STUDY MATERIAL:

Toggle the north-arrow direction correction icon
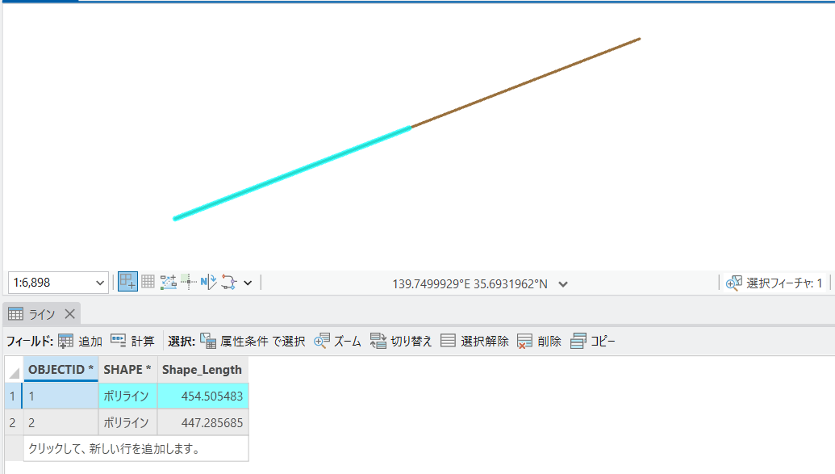835x474 pixels. pos(209,282)
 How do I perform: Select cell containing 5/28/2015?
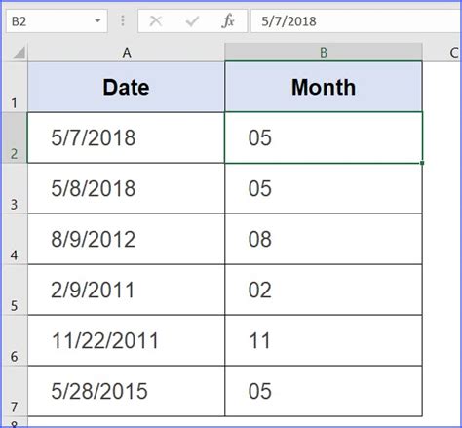(126, 391)
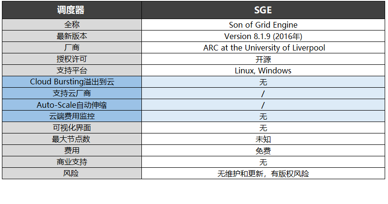Click the 支持云厂商 label cell
The image size is (388, 204).
(x=71, y=93)
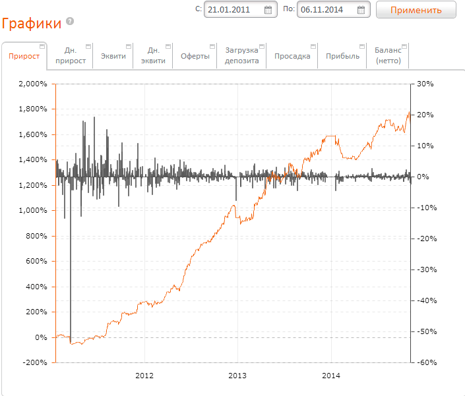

REQUIRED ACTION: There should be an exact restatement of the lines from the line with "How do I perform: Select" through the last line of the entries above, and no pictures in it.

TASK RESPONSE:
 How do I perform: Select cell containing 5/28/2015?
(126, 391)
Click the 支持云厂商 label cell
The image size is (388, 204).
(x=71, y=93)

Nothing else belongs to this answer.